Two consumer and legal advocacy groups have filed a lawsuit against the U.S. Department of Education and Secretary Betsy DeVos on behalf of three former Marinello Beauty School students.
The Legal Aid Foundation of California and the National Consumer Law Center filed this week in federal court over the education department’s refusal to discharge loans of students defrauded by the beauty school.
Marinello closed all 50 campuses, including one in Meriden, in February 2016 after the federal government discovered Marinello had partnered with a private school to provide false high school diplomas. The diplomas were needed to allow the students to obtain financial aid and federal loans to attend Marinello. Additionally, after graduating, the students discovered their Marinello educations were worthless.
“The school had failed to teach them the most basic haircutting skills necessary to maintain employment as cosmetologists,” according to a statement announcing the lawsuit.
The education department barred five Marinello campuses from receiving federal financial aid, triggering the closure of all 56 Marinello campuses.
According to the lawsuit, the education department had determined the school engaged in fraud, but it refused to discharge students’ federal loans —in conflict with a discharge mandated in the federal Higher Education Act.
In addition, the students are challenging the department’s delays of an updated discharge regulation that would have clarified students’ rights. The regulation was to go into effect on July 1, 2017, but was shelved by the department until July 1, 2018, and the department is seeking further delays, attorneys said.
“The last administration made strides to ensure the pathway remained open,” said Joanne Darcus, an attorney for the National Consumer Law Center. “The Department of Education hasn’t done their part in helping students get what they are entitled to.”
The education department's plan to provide only partial loan forgiveness to some students defrauded by for-profit colleges could reduce overall payments by about 60 percent, according to a preliminary analysis obtained by the Associated Press on Jan. 30.
The agency announced in December that it was discontinuing the Obama Administration's practice of fully wiping out the loans of students deceived by the now-defunct Corinthian Colleges under the borrower defense rule.
The department said some students will now be getting only partial loan forgiveness to make the process fair and protect taxpayers from excessive costs. The agency will look at average income for specific programs to determine if the loans should be forgiven fully or partially, according to the AP.
Last year DeVos froze two Obama-era rules that were meant to put additional checks on for-profit schools. Critics point to the Trump Administration's ties with the for-profit sector and accuse the department of protecting industry interests, but DeVos says the Obama-era rules were too broad and could be misused at taxpayers' expense.

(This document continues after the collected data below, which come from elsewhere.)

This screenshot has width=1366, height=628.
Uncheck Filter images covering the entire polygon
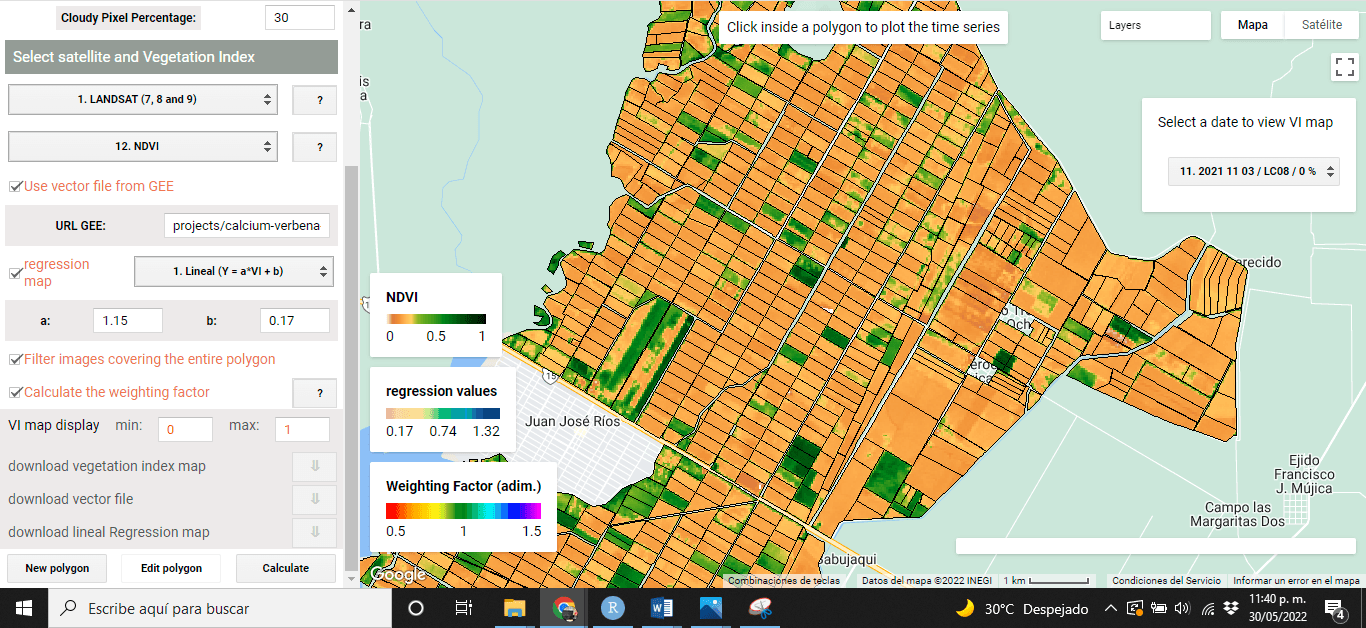tap(14, 358)
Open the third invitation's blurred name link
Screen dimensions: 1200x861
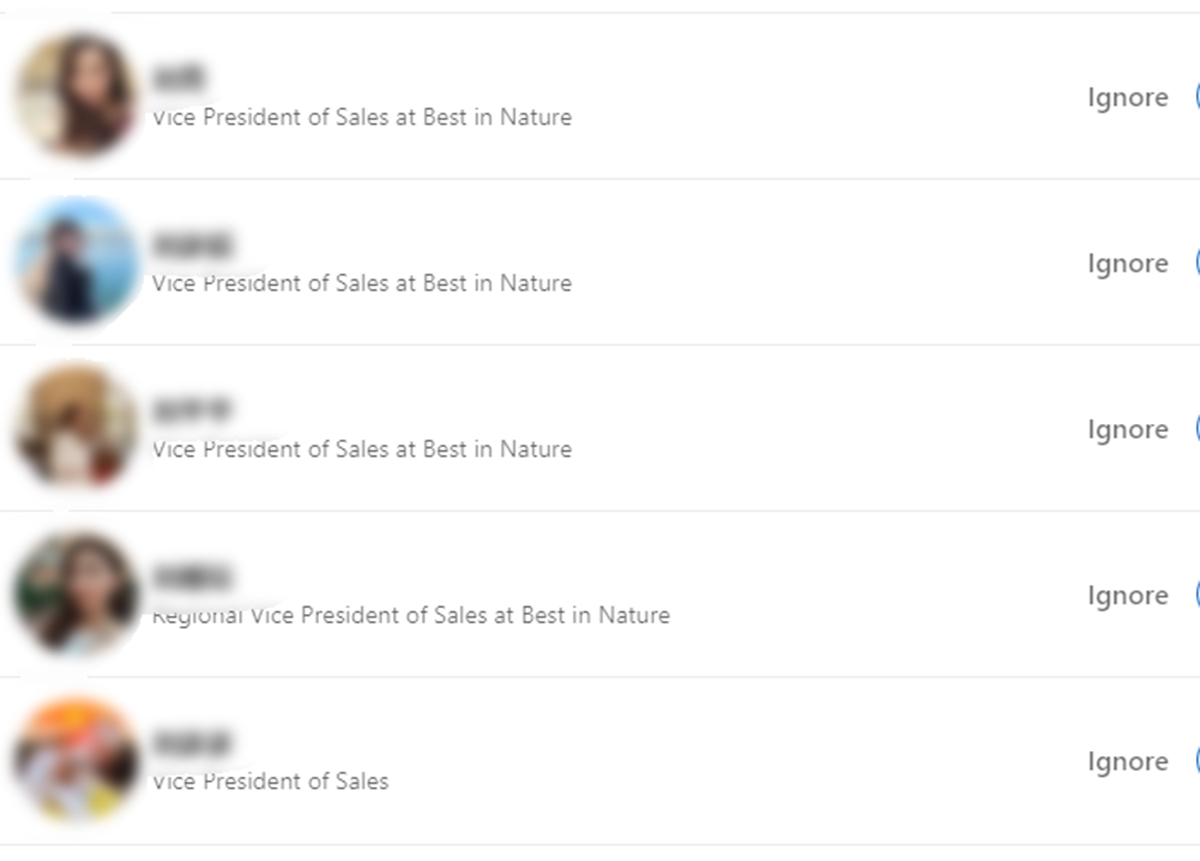click(x=192, y=410)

After Marinello’s closure, the state Office of Higher Education obtained academic transcripts and other student records from the 11 schools in the state. State officials held workshops for the 467 students impacted by the closure to discuss transfer options and how to discharge their federal loans and request tuition refunds.
Representatives from the Office of Higher Education could not be reached for comment.
Darcus, of the National Consumer Law Center, said she knows there are more Marinello plaintiffs seeking relief from student debt who have not applied. She encouraged them to do so before it’s too late.